Guided wave sensor technology for monitoring aircraft structure f | 2339
Journal of Aeronautics & Aerospace Engineering

Journal of Aeronautics & Aerospace Engineering
Open Access

ISSN: 2168-9792

Guided wave sensor technology for monitoring aircraft structure for fatigue failure

2nd International Conference and Exhibition on Mechanical & Aerospace Engineering

September 08-10, 2014 Philadelphia, USA

Glenn Light and Clint Thwing

Scientific Tracks Abstracts: J Aeronaut Aerospace Eng

Abstract :

The longerons in aircraft structure are used to transfer loads throughout the fuselage during flight. The aircraft loads are generated by the forces of take-off, landing, buffeting caused by air turbulence during the flights, and the accelerations experienced during the flight spectrum. These loads on the longeron can be very large and it is critical to insure that the longeron can handle these loads without failure. In recent years, a number of failures of longerons and fuselage have occurred in both military and civilian aircraft. Often the designers of the aircraft can predict where potential critical fatigue areas will be and develop an inspection protocol for these areas. However, there are areas where issues have occurred outside the predicted regions. The purpose of this paper is to describe nondestructive evaluation technology, magnetostrictively generated guided wave technology that has been incorporated into a monitoring technology that can provide early warning of potential fatigue damage.

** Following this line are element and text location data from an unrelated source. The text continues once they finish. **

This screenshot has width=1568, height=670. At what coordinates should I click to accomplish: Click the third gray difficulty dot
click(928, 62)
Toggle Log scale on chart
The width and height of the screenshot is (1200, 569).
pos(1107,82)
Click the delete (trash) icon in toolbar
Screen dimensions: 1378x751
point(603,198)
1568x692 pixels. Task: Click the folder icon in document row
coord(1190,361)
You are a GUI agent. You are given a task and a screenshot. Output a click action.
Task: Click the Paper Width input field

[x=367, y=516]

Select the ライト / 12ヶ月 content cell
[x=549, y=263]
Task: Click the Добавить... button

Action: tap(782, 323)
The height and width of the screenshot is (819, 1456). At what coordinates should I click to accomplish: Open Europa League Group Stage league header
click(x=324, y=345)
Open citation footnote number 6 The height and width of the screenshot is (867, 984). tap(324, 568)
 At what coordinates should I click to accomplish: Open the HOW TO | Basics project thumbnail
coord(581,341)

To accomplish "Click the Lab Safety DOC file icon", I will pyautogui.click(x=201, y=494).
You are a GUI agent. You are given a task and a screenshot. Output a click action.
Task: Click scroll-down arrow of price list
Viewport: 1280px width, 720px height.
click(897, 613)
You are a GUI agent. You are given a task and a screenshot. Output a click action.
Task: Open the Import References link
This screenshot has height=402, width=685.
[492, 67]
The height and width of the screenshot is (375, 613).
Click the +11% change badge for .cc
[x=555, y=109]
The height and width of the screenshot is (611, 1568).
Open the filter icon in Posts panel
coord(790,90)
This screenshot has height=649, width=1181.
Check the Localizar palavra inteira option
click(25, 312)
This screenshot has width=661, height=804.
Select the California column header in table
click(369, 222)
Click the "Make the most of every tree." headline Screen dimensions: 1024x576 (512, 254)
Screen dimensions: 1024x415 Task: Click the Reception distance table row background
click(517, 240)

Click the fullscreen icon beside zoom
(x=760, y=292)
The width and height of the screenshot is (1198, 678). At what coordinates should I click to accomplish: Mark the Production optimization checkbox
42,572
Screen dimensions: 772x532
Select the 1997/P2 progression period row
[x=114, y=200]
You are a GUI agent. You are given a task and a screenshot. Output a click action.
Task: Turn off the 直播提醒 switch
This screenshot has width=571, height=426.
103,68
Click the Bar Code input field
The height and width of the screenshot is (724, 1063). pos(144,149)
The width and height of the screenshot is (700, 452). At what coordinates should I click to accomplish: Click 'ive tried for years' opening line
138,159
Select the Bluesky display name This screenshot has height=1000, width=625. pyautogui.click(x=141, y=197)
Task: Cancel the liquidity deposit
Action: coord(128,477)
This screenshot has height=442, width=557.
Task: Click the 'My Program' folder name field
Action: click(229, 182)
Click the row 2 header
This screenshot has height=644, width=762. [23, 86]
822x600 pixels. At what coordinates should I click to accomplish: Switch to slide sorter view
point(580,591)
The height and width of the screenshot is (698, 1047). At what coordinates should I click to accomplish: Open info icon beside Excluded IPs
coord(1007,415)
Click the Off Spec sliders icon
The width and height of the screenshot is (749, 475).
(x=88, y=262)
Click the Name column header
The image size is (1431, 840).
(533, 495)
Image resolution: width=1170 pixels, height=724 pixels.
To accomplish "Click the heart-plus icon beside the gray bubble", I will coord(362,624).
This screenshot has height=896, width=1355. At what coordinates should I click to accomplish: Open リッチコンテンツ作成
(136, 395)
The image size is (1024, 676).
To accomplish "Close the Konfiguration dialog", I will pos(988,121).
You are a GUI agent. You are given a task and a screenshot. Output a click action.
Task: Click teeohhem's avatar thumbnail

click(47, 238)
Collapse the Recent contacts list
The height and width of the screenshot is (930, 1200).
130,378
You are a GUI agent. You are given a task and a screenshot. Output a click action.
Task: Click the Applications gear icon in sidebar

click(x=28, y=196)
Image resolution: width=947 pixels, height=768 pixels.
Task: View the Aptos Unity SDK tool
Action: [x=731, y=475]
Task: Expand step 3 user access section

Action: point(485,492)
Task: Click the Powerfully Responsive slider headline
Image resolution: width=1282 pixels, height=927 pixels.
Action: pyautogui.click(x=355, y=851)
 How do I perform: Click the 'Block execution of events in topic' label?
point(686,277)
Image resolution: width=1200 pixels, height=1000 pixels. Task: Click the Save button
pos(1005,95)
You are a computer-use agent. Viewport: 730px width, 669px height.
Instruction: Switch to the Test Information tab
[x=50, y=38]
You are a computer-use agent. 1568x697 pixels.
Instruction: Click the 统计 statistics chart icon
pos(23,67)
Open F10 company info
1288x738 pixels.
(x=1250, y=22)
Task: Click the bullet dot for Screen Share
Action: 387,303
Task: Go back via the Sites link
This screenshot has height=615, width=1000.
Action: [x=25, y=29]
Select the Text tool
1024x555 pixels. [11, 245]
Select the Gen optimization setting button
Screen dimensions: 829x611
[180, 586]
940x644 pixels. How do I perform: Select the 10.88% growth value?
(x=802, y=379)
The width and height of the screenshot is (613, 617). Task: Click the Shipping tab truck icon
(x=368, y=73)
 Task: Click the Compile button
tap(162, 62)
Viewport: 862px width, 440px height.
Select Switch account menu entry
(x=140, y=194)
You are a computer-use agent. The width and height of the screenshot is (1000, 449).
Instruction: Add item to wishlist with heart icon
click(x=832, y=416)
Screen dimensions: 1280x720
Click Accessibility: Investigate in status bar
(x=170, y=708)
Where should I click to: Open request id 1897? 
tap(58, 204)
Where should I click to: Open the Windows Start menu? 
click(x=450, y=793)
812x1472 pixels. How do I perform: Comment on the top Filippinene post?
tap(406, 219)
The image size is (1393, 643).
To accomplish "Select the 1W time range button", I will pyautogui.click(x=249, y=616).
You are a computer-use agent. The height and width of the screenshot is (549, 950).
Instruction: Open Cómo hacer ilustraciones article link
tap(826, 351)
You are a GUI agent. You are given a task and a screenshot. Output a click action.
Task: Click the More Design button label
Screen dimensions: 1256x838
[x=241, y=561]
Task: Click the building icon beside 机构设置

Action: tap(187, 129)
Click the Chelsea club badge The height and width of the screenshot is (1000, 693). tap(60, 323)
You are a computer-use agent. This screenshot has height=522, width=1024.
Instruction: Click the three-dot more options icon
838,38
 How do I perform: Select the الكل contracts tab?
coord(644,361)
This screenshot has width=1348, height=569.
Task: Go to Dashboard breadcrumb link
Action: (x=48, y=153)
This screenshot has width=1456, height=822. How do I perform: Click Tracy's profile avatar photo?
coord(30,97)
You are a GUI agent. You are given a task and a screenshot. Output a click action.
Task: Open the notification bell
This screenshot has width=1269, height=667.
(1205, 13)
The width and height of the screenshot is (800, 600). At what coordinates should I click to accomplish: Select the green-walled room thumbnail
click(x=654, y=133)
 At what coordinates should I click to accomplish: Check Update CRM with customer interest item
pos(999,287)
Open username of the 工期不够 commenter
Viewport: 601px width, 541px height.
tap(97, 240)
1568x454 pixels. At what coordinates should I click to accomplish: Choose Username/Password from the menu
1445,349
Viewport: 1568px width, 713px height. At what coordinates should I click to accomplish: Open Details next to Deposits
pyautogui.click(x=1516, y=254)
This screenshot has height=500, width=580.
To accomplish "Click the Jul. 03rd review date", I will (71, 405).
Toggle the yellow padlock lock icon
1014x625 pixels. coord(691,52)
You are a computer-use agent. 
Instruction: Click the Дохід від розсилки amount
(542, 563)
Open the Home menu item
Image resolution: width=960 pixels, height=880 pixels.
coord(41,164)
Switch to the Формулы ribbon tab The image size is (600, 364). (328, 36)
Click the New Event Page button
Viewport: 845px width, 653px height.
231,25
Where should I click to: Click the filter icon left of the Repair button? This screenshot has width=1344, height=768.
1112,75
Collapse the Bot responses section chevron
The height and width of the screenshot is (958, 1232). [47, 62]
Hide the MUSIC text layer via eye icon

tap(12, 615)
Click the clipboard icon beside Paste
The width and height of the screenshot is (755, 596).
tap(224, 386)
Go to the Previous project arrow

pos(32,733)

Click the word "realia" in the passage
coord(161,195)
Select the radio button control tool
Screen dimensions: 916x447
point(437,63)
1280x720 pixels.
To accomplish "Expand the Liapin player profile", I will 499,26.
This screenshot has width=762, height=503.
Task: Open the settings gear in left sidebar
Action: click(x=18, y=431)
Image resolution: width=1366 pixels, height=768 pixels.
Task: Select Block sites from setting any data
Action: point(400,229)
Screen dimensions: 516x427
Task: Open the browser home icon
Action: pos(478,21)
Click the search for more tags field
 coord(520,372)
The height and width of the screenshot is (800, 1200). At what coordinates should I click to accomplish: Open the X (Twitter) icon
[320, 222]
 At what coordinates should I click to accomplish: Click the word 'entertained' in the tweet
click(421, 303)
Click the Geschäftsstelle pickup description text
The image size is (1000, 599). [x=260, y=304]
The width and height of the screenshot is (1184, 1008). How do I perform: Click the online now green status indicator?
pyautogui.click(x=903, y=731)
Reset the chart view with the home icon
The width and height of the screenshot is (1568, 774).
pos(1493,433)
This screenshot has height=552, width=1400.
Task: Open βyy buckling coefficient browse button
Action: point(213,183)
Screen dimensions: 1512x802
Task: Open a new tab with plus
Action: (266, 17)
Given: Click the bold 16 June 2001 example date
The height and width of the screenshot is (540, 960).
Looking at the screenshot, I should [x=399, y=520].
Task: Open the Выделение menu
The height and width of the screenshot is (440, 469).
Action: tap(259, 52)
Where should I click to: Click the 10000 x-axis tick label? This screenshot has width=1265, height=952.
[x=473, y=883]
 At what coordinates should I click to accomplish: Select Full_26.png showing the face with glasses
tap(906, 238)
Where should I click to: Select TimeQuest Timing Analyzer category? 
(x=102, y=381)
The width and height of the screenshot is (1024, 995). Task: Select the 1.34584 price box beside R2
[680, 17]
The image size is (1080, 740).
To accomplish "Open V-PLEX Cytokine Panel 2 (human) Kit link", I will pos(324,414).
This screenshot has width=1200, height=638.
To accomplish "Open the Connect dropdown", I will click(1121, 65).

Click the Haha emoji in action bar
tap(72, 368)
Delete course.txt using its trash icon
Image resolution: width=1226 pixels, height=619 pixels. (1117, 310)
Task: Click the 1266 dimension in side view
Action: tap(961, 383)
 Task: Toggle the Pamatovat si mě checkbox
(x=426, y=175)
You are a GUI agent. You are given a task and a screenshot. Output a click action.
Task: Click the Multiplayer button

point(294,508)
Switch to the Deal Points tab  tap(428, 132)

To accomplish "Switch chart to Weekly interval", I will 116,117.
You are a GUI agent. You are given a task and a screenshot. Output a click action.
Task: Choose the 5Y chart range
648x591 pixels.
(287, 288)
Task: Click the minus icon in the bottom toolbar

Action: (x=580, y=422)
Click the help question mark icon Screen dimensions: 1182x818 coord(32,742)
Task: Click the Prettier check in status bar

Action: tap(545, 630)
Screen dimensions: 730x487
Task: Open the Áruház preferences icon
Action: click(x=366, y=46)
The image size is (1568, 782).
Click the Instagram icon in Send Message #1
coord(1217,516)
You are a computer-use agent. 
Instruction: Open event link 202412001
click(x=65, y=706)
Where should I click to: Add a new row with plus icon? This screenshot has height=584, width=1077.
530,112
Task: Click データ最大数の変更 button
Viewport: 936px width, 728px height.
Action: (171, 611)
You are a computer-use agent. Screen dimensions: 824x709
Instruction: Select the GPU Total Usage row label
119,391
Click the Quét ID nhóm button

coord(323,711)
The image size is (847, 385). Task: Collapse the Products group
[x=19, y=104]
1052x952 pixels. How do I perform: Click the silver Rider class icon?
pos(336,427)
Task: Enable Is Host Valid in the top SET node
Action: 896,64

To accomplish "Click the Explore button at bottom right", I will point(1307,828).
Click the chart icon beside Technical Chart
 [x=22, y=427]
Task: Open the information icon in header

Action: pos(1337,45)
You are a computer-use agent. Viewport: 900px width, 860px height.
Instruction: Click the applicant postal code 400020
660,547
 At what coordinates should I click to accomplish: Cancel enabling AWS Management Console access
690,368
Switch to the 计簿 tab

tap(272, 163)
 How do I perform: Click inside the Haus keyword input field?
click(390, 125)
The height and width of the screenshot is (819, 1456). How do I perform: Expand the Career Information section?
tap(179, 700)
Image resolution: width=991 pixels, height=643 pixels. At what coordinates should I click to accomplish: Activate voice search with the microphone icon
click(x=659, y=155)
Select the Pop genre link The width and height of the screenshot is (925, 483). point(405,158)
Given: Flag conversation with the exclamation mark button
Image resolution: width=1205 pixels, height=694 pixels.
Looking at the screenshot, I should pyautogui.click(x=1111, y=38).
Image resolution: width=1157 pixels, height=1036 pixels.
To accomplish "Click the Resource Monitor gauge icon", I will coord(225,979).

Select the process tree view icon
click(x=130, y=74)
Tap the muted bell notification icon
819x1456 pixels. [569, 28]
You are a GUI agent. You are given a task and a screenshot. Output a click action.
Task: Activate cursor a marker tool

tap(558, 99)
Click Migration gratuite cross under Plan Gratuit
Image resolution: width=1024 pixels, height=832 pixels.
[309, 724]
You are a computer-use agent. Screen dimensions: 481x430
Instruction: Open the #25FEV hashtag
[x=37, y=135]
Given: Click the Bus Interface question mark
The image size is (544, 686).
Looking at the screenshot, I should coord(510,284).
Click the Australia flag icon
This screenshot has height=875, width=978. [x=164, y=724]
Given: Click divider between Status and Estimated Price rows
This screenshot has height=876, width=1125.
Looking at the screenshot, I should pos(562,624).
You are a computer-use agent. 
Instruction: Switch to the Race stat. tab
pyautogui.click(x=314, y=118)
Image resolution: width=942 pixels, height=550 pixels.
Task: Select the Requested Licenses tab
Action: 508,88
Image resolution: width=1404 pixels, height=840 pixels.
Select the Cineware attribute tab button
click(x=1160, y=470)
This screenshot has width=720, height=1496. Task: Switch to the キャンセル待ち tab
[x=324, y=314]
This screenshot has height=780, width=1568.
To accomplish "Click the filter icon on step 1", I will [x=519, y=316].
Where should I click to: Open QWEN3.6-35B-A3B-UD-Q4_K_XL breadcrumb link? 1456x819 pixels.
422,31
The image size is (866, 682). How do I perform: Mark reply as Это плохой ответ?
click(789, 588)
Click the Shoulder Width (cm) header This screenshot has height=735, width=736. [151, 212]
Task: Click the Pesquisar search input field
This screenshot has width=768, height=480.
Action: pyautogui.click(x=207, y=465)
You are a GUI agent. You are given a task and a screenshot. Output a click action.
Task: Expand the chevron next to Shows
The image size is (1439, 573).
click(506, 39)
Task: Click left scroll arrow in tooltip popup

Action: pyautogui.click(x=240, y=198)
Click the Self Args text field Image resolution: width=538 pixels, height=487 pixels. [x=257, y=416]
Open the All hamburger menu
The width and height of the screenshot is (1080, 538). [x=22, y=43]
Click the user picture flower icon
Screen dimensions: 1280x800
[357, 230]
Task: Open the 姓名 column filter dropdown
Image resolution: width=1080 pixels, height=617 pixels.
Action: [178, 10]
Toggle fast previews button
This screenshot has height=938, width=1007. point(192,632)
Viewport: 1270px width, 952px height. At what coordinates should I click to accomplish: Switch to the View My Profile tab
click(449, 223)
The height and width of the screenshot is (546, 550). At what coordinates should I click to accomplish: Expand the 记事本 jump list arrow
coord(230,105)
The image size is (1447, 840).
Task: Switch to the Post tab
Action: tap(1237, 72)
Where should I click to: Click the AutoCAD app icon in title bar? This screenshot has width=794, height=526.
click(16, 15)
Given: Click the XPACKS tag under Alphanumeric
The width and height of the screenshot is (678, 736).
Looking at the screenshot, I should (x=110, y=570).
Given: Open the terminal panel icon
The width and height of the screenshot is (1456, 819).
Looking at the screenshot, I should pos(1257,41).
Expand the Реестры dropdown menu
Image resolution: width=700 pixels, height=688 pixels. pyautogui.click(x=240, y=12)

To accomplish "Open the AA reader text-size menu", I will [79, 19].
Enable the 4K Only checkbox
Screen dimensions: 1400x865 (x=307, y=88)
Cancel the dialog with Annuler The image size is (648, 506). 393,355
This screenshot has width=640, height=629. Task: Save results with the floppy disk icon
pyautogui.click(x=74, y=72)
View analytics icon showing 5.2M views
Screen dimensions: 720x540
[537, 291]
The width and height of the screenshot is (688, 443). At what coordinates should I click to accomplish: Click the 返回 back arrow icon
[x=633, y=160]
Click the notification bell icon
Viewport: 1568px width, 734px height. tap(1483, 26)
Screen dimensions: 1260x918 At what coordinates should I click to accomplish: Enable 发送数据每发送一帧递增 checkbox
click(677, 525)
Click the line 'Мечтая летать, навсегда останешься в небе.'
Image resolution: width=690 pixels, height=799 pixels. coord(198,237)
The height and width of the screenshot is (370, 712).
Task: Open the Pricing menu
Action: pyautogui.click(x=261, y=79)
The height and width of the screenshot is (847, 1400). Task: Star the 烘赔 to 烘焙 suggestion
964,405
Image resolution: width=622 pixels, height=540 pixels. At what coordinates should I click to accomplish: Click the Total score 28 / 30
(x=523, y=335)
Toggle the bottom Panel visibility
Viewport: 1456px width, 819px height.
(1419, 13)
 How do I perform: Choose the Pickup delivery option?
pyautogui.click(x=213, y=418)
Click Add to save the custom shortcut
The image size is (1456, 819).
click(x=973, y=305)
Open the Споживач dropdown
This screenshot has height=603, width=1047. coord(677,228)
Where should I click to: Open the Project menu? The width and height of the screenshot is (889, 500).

The magnetostrictive sensors (MsS) are low profile, light weight, inexpensive and once installed, does not require egress into the area being inspected/monitored. The magnetostrictive process, sensor concept, instrumentation, and data acquisition process will be described. Examples of tests conducted and result obtained will also be discussed.

Biography :

Glenn Light, PhD, is the Director of Sensor Systems and NDE Technology Department in the Mechanical Engineering Division at Southwest Research Institute located in San Antonio, TX. He received his PhD in Physics from the University of North Texas in 1978. For 36 years at Southwest Research Institute (SwRI), he has developed sensors, systems, and new techniques for nondestructive evaluation (NDE) of materials and structures. He has applied these efforts to metals, composites, and ceramics. His expertise includes ultrasonic inspection (UT) technology and transducer design, eddy current (ET) probe design, digital radiography, computed tomography, infrared thermography and shearography.